=== Data shown ===
——————————

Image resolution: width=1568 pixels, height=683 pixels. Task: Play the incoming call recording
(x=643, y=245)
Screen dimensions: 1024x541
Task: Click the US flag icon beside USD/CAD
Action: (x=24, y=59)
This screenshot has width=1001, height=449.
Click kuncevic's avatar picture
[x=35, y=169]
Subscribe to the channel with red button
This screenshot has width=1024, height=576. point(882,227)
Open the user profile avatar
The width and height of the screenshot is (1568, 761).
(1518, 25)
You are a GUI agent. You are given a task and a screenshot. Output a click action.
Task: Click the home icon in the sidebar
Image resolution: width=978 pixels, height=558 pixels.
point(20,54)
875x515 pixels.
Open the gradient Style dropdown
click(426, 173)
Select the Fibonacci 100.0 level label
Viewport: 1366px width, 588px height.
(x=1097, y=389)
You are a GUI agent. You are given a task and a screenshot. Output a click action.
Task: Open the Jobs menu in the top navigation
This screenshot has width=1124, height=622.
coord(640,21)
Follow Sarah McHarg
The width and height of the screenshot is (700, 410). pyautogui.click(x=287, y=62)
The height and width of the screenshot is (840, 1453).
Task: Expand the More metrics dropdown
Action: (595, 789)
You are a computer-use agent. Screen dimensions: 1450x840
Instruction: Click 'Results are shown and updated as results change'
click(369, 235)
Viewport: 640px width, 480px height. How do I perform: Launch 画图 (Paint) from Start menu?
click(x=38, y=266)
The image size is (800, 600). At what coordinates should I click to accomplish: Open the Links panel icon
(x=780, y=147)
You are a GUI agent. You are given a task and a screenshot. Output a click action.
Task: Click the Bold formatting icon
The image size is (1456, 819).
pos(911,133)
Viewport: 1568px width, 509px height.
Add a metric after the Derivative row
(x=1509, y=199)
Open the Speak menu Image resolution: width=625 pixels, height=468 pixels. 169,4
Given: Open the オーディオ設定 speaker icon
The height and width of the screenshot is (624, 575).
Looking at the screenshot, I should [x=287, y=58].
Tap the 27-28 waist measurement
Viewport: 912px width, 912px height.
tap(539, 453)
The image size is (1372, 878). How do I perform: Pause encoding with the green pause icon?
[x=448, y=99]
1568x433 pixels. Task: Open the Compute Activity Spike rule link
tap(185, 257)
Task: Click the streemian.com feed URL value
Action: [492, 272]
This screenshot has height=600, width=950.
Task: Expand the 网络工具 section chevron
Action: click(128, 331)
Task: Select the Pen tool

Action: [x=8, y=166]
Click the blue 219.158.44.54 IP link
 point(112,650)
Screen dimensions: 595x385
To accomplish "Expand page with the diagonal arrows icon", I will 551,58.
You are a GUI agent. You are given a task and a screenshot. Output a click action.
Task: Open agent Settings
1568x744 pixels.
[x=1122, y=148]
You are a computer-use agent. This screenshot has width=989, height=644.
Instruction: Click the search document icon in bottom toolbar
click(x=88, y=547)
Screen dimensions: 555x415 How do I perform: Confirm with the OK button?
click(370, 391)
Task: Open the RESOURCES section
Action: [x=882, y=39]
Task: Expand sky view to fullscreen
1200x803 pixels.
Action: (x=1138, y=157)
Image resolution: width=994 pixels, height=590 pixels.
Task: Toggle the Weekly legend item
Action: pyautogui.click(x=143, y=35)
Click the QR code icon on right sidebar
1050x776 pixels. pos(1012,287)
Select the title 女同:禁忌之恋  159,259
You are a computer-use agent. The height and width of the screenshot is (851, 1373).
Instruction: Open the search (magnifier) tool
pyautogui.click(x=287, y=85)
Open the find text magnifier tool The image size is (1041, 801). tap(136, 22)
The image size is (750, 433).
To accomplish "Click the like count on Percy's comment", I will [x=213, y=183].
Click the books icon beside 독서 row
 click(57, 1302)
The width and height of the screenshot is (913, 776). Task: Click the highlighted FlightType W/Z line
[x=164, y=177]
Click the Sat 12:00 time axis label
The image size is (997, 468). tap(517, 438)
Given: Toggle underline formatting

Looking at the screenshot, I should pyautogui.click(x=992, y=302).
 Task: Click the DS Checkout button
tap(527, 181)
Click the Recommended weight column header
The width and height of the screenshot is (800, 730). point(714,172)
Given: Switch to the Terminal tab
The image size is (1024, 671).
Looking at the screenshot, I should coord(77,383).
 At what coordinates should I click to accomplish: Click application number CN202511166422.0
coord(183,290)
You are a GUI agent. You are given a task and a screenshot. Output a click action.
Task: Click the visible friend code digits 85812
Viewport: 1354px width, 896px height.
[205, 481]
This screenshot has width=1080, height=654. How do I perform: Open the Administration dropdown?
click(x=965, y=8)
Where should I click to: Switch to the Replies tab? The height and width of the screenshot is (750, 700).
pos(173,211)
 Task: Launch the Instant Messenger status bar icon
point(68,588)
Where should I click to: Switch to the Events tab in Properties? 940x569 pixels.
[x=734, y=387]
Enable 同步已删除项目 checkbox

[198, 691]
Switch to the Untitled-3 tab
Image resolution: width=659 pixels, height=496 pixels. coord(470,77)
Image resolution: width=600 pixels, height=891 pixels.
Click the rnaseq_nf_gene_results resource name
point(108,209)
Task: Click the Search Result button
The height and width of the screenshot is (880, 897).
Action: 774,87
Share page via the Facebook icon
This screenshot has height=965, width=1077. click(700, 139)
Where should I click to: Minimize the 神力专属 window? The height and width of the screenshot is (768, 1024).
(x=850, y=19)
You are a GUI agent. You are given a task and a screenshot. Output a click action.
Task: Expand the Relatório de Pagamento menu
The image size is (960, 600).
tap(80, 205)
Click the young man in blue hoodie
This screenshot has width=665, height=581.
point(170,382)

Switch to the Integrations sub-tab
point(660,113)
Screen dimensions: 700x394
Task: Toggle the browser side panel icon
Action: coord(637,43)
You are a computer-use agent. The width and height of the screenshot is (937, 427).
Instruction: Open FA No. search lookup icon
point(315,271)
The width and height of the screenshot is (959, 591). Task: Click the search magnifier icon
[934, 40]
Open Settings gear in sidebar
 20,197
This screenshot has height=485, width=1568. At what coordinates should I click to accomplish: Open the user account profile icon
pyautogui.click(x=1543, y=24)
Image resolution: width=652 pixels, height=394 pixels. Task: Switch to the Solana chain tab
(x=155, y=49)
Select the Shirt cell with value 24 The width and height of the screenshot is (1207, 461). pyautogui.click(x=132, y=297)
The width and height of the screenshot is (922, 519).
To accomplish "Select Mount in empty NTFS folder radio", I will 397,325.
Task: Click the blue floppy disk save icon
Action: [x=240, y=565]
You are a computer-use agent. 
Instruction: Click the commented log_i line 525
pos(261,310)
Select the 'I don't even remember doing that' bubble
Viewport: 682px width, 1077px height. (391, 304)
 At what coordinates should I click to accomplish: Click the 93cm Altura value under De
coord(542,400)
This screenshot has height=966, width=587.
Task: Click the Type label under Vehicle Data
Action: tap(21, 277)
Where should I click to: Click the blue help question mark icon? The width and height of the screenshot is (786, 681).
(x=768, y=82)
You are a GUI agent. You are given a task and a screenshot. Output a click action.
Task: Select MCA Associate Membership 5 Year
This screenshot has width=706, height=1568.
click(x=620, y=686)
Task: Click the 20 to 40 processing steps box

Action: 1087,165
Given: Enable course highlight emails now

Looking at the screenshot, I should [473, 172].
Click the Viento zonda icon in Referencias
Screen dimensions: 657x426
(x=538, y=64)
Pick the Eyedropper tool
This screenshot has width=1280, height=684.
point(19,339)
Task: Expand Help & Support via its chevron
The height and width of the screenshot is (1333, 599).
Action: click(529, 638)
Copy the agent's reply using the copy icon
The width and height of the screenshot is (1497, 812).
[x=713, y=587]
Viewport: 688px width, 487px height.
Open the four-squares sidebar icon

——————————

=== Problem to solve ===
The records must each be output verbatim, with nothing left out.

=== Reply ===
Image resolution: width=1568 pixels, height=683 pixels. Task: Play the incoming call recording
(x=643, y=245)
Screen dimensions: 1024x541
Task: Click the US flag icon beside USD/CAD
Action: (x=24, y=59)
This screenshot has width=1001, height=449.
Click kuncevic's avatar picture
[x=35, y=169]
Subscribe to the channel with red button
This screenshot has width=1024, height=576. point(882,227)
Open the user profile avatar
The width and height of the screenshot is (1568, 761).
(1518, 25)
You are a GUI agent. You are given a task and a screenshot. Output a click action.
Task: Click the home icon in the sidebar
Image resolution: width=978 pixels, height=558 pixels.
point(20,54)
875x515 pixels.
Open the gradient Style dropdown
click(426, 173)
Select the Fibonacci 100.0 level label
Viewport: 1366px width, 588px height.
(x=1097, y=389)
You are a GUI agent. You are given a task and a screenshot. Output a click action.
Task: Open the Jobs menu in the top navigation
This screenshot has width=1124, height=622.
coord(640,21)
Follow Sarah McHarg
The width and height of the screenshot is (700, 410). pyautogui.click(x=287, y=62)
The height and width of the screenshot is (840, 1453).
Task: Expand the More metrics dropdown
Action: (595, 789)
You are a computer-use agent. Screen dimensions: 1450x840
Instruction: Click 'Results are shown and updated as results change'
click(369, 235)
Viewport: 640px width, 480px height. How do I perform: Launch 画图 (Paint) from Start menu?
click(x=38, y=266)
The image size is (800, 600). At what coordinates should I click to accomplish: Open the Links panel icon
(x=780, y=147)
You are a GUI agent. You are given a task and a screenshot. Output a click action.
Task: Click the Bold formatting icon
The image size is (1456, 819).
pos(911,133)
Viewport: 1568px width, 509px height.
Add a metric after the Derivative row
(x=1509, y=199)
Open the Speak menu Image resolution: width=625 pixels, height=468 pixels. 169,4
Given: Open the オーディオ設定 speaker icon
The height and width of the screenshot is (624, 575).
Looking at the screenshot, I should [x=287, y=58].
Tap the 27-28 waist measurement
Viewport: 912px width, 912px height.
tap(539, 453)
The image size is (1372, 878). How do I perform: Pause encoding with the green pause icon?
[x=448, y=99]
1568x433 pixels. Task: Open the Compute Activity Spike rule link
tap(185, 257)
Task: Click the streemian.com feed URL value
Action: [492, 272]
This screenshot has height=600, width=950.
Task: Expand the 网络工具 section chevron
Action: click(128, 331)
Task: Select the Pen tool

Action: [x=8, y=166]
Click the blue 219.158.44.54 IP link
 point(112,650)
Screen dimensions: 595x385
To accomplish "Expand page with the diagonal arrows icon", I will 551,58.
You are a GUI agent. You are given a task and a screenshot. Output a click action.
Task: Open agent Settings
1568x744 pixels.
[x=1122, y=148]
You are a computer-use agent. This screenshot has width=989, height=644.
Instruction: Click the search document icon in bottom toolbar
click(x=88, y=547)
Screen dimensions: 555x415 How do I perform: Confirm with the OK button?
click(370, 391)
Task: Open the RESOURCES section
Action: [x=882, y=39]
Task: Expand sky view to fullscreen
1200x803 pixels.
Action: (x=1138, y=157)
Image resolution: width=994 pixels, height=590 pixels.
Task: Toggle the Weekly legend item
Action: pyautogui.click(x=143, y=35)
Click the QR code icon on right sidebar
1050x776 pixels. pos(1012,287)
Select the title 女同:禁忌之恋  159,259
You are a computer-use agent. The height and width of the screenshot is (851, 1373).
Instruction: Open the search (magnifier) tool
pyautogui.click(x=287, y=85)
Open the find text magnifier tool The image size is (1041, 801). tap(136, 22)
The image size is (750, 433).
To accomplish "Click the like count on Percy's comment", I will [x=213, y=183].
Click the books icon beside 독서 row
 click(57, 1302)
The width and height of the screenshot is (913, 776). Task: Click the highlighted FlightType W/Z line
[x=164, y=177]
Click the Sat 12:00 time axis label
The image size is (997, 468). tap(517, 438)
Given: Toggle underline formatting

Looking at the screenshot, I should pyautogui.click(x=992, y=302).
 Task: Click the DS Checkout button
tap(527, 181)
Click the Recommended weight column header
The width and height of the screenshot is (800, 730). point(714,172)
Given: Switch to the Terminal tab
The image size is (1024, 671).
Looking at the screenshot, I should coord(77,383).
 At what coordinates should I click to accomplish: Click application number CN202511166422.0
coord(183,290)
You are a GUI agent. You are given a task and a screenshot. Output a click action.
Task: Click the visible friend code digits 85812
Viewport: 1354px width, 896px height.
[205, 481]
This screenshot has width=1080, height=654. How do I perform: Open the Administration dropdown?
click(x=965, y=8)
Where should I click to: Switch to the Replies tab? The height and width of the screenshot is (750, 700).
pos(173,211)
 Task: Launch the Instant Messenger status bar icon
point(68,588)
Where should I click to: Switch to the Events tab in Properties? 940x569 pixels.
[x=734, y=387]
Enable 同步已删除项目 checkbox

[198, 691]
Switch to the Untitled-3 tab
Image resolution: width=659 pixels, height=496 pixels. coord(470,77)
Image resolution: width=600 pixels, height=891 pixels.
Click the rnaseq_nf_gene_results resource name
point(108,209)
Task: Click the Search Result button
The height and width of the screenshot is (880, 897).
Action: 774,87
Share page via the Facebook icon
This screenshot has height=965, width=1077. click(700, 139)
Where should I click to: Minimize the 神力专属 window? The height and width of the screenshot is (768, 1024).
(x=850, y=19)
You are a GUI agent. You are given a task and a screenshot. Output a click action.
Task: Expand the Relatório de Pagamento menu
The image size is (960, 600).
tap(80, 205)
Click the young man in blue hoodie
This screenshot has width=665, height=581.
point(170,382)

Switch to the Integrations sub-tab
point(660,113)
Screen dimensions: 700x394
Task: Toggle the browser side panel icon
Action: coord(637,43)
You are a computer-use agent. The width and height of the screenshot is (937, 427).
Instruction: Open FA No. search lookup icon
point(315,271)
The width and height of the screenshot is (959, 591). Task: Click the search magnifier icon
[934, 40]
Open Settings gear in sidebar
 20,197
This screenshot has height=485, width=1568. At what coordinates should I click to accomplish: Open the user account profile icon
pyautogui.click(x=1543, y=24)
Image resolution: width=652 pixels, height=394 pixels. Task: Switch to the Solana chain tab
(x=155, y=49)
Select the Shirt cell with value 24 The width and height of the screenshot is (1207, 461). pyautogui.click(x=132, y=297)
The width and height of the screenshot is (922, 519).
To accomplish "Select Mount in empty NTFS folder radio", I will 397,325.
Task: Click the blue floppy disk save icon
Action: [x=240, y=565]
You are a computer-use agent. 
Instruction: Click the commented log_i line 525
pos(261,310)
Select the 'I don't even remember doing that' bubble
Viewport: 682px width, 1077px height. (391, 304)
 At what coordinates should I click to accomplish: Click the 93cm Altura value under De
coord(542,400)
This screenshot has height=966, width=587.
Task: Click the Type label under Vehicle Data
Action: tap(21, 277)
Where should I click to: Click the blue help question mark icon? The width and height of the screenshot is (786, 681).
(x=768, y=82)
You are a GUI agent. You are given a task and a screenshot. Output a click action.
Task: Select MCA Associate Membership 5 Year
This screenshot has width=706, height=1568.
click(x=620, y=686)
Task: Click the 20 to 40 processing steps box

Action: 1087,165
Given: Enable course highlight emails now

Looking at the screenshot, I should [473, 172].
Click the Viento zonda icon in Referencias
Screen dimensions: 657x426
(x=538, y=64)
Pick the Eyedropper tool
This screenshot has width=1280, height=684.
point(19,339)
Task: Expand Help & Support via its chevron
The height and width of the screenshot is (1333, 599).
Action: click(529, 638)
Copy the agent's reply using the copy icon
The width and height of the screenshot is (1497, 812).
[x=713, y=587]
Viewport: 688px width, 487px height.
Open the four-squares sidebar icon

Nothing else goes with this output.